Flexible couplings are well known devices used for providing a driving connection between power sources such as a motor with mechanisms to be driven such as a pump or a gear reduction unit and like systems. Such drive couplings have the capability of accommodating reasonable degrees of non-alignment between the shaft members that are interconnected and to permit substantially trouble free operation over extended periods of time.
One common type of flexible drive coupling utilizes gear elements that are interconnected by a flexible spacer or coupling element. This element may be a molded plastic article of sufficient rigidity to transmit driving force but having sufficient flexibility to accommodate a certiin degree of flexing during rotation. Such an element is provided with gear sections that are adapted to mesh respectively with the driving and the driven gear elements.
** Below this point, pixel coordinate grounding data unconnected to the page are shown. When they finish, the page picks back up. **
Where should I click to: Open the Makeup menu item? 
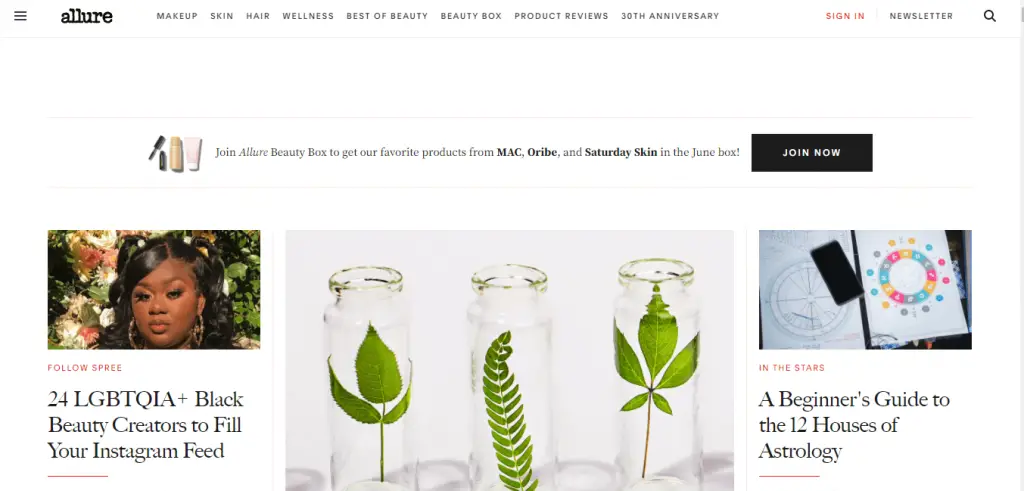coord(177,16)
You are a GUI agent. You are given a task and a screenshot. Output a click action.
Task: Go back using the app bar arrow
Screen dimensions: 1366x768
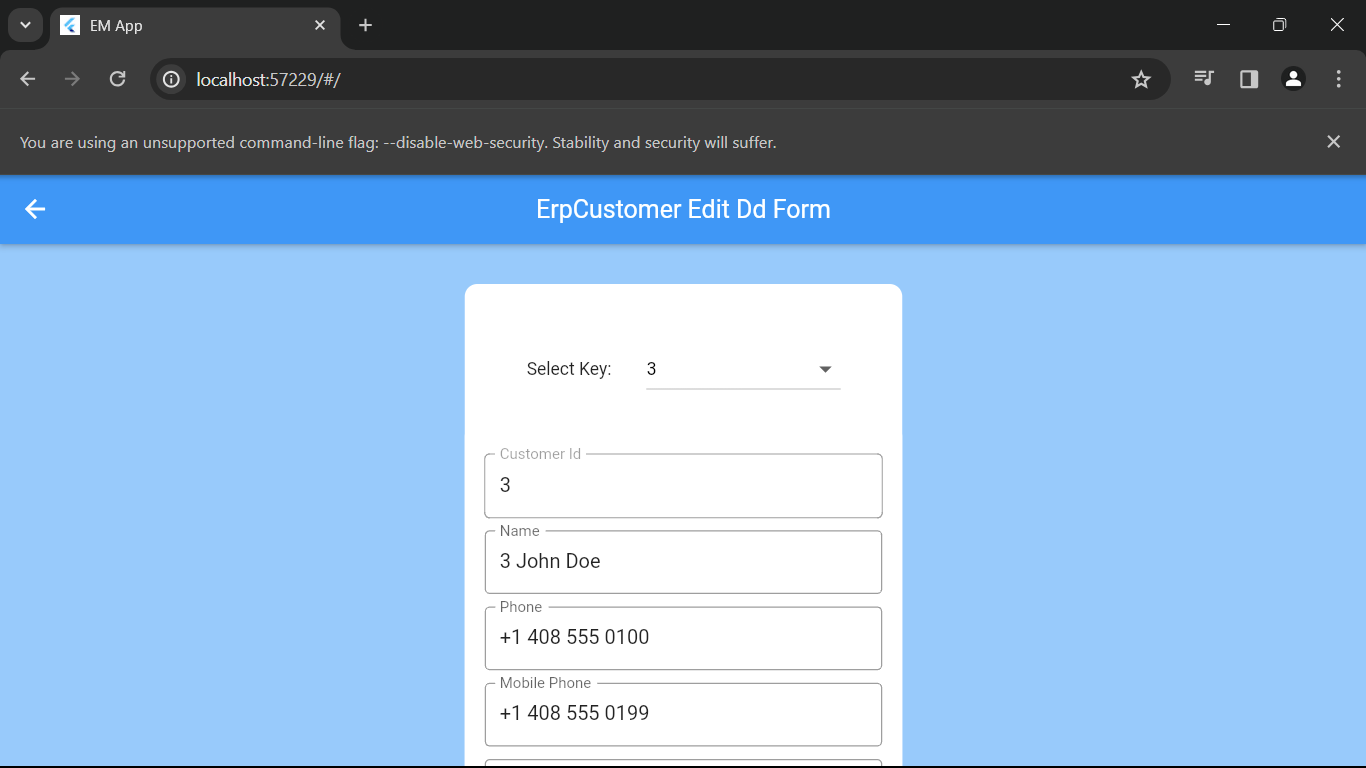(35, 209)
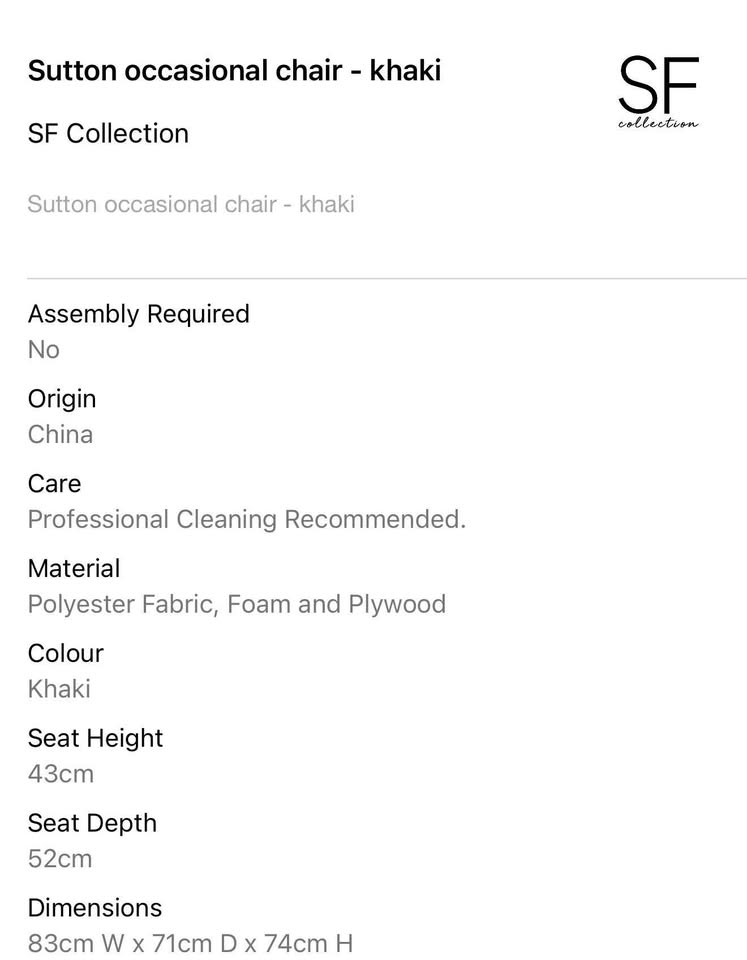Select Professional Cleaning Recommended text
Screen dimensions: 747x960
pyautogui.click(x=246, y=520)
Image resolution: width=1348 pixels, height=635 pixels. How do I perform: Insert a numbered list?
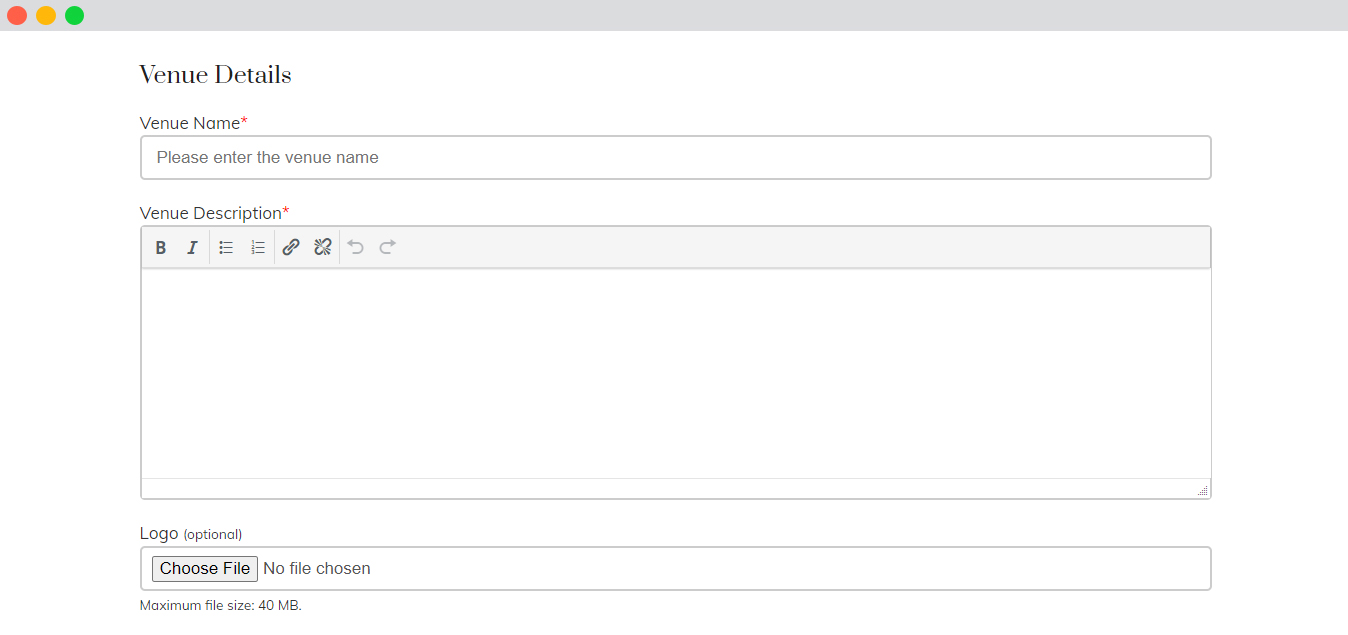click(x=258, y=247)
In such a system, the motor or power source and the driven element such as a pump are normally separate housings in adjacent or close proximity to one another and mounted in fixed positions on a predetermined fixed special relationship to one another. The gear elements mounted on shafts respectively projecting from the respective housings are in turn secured on the shafts in a fixed position in a predetermined special relationship to one another determined by the physical dimensions of the spacer or coupling element that is mounted in operative position connecting the two gear members. The fixed relationship of the two housings may be accomplished by mounting them each on a fixed bed or by interconnecting the housings by a structural mounting frame. In some instances, one of the housings may be rigidly supported on a base and the other housing supported thereon by the structural mounting frame.
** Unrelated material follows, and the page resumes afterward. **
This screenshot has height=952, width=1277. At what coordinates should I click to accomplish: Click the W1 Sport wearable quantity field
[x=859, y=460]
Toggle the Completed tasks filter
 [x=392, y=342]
In drive assemblies of this kind, problems have arisen as a result of the exposed drive coupling elements. In many instances, for example, the drive assembly may be utilized in an environment characterized by the presence of dust or other particles that might be injurious to the interconnected drive coupling or where there may be water or other liquids present which could have a detrimental effect if permitted to come into contact with the coupling elements. A further aspect of the exposure to the surroundings of such drive elements arises from the more recently developed stringent standards of the Occupational Safety and Health Administration (OSHA) under which such exposed power transmission mechanisms are considered to be a potential hazard to workers. Unless properly protected such moving elements could cause injury should the worker accidentally come into contact with it.
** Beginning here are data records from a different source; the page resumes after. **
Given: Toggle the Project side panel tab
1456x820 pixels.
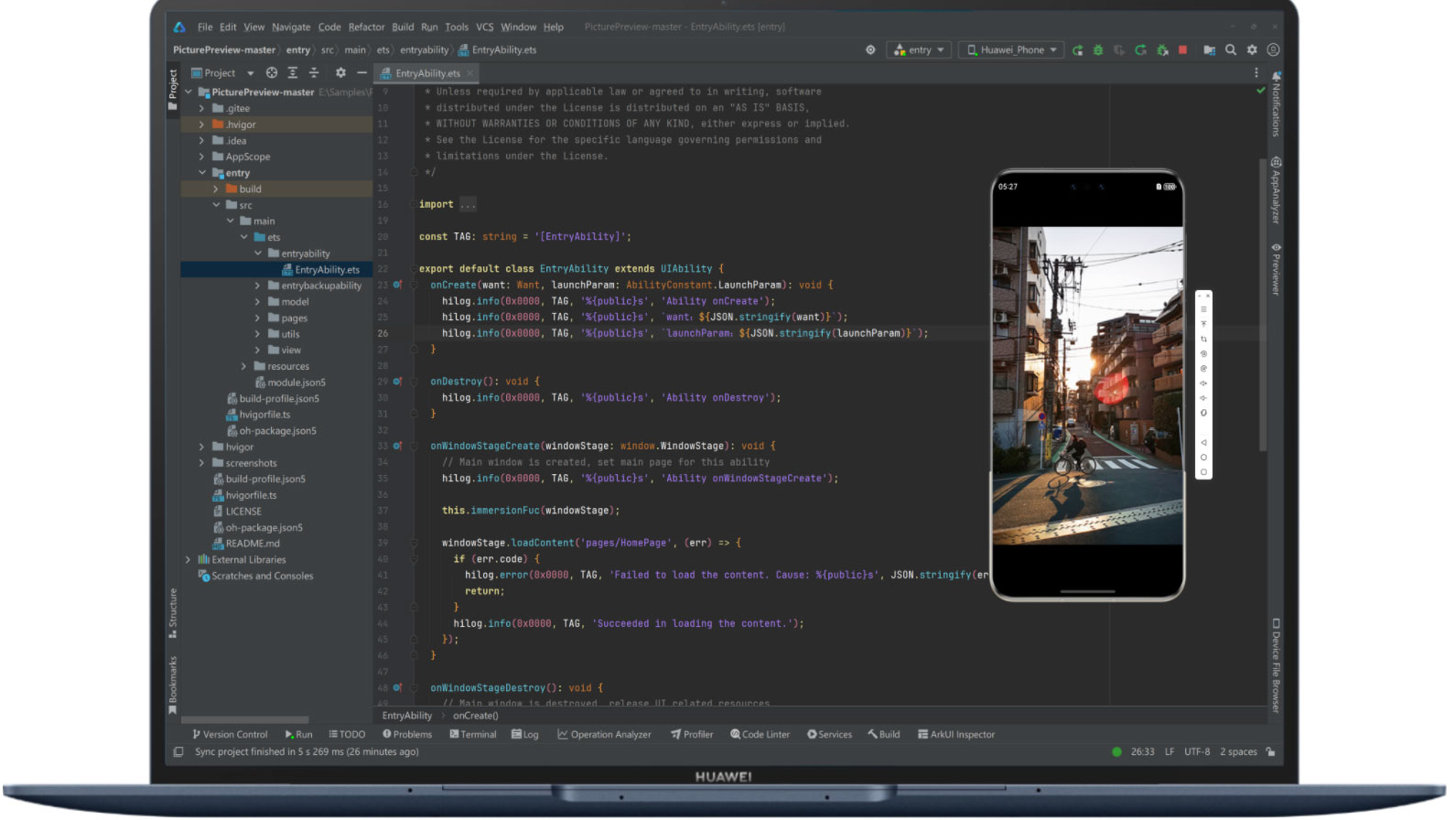Looking at the screenshot, I should click(173, 89).
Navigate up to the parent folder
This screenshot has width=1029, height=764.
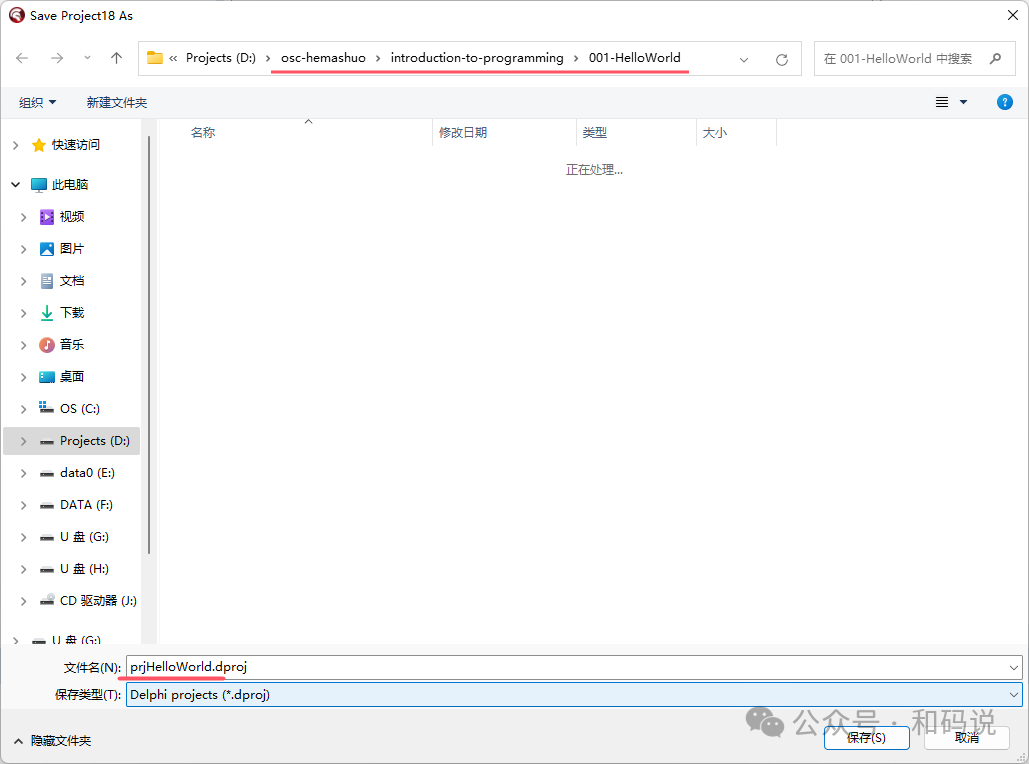coord(116,58)
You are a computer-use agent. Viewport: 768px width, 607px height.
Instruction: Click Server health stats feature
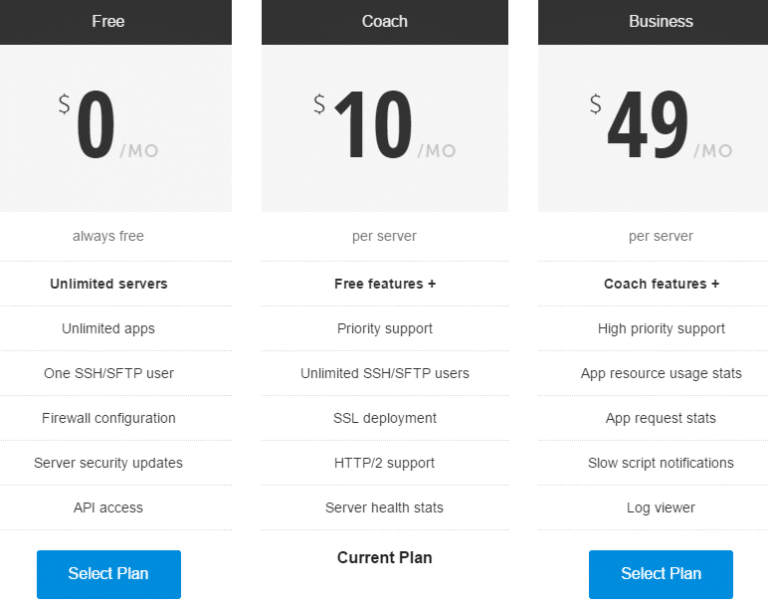coord(384,508)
A relatively obvious solution to these problems is to provide an enclosure or a shroud member surrounding the rotating elements projecting between the housings of the motor and mechanism that is driven thereby. The problem with such a solution however, is that such complete enclosure of the drive coupling elements prevents access to the elements while the housings and the intervening surrounding shroud member are being assembled. Such access is necessary and is conventionally relied upon to place the engaging elements of the coupling in aligned and engaging position as the assembly is completed. Thus the gears are usually designed so that they come into meshing engagement as the elements of the assembly are brought longitudinally toward one another during assembly. The attempts of using surrounding shroud elements such as above have resulted in requiring that this aligning adjustment be done in a "blind" manner and essentially with no external access as the parts are brought together. As a result the assembling of the parts is extremely laborious and time consuming and generally not satisfactory for practical purposes. One must consider that many such power assemblies are manufactured in substantial quantities on a production basis. The obstacles that the above construction introduces are readily apparent.
The provision of an opening or openings in the shroud which would permit external access to the coupling elements during assembly is of course not satisfactory because this defeats the very purpose of the shroud.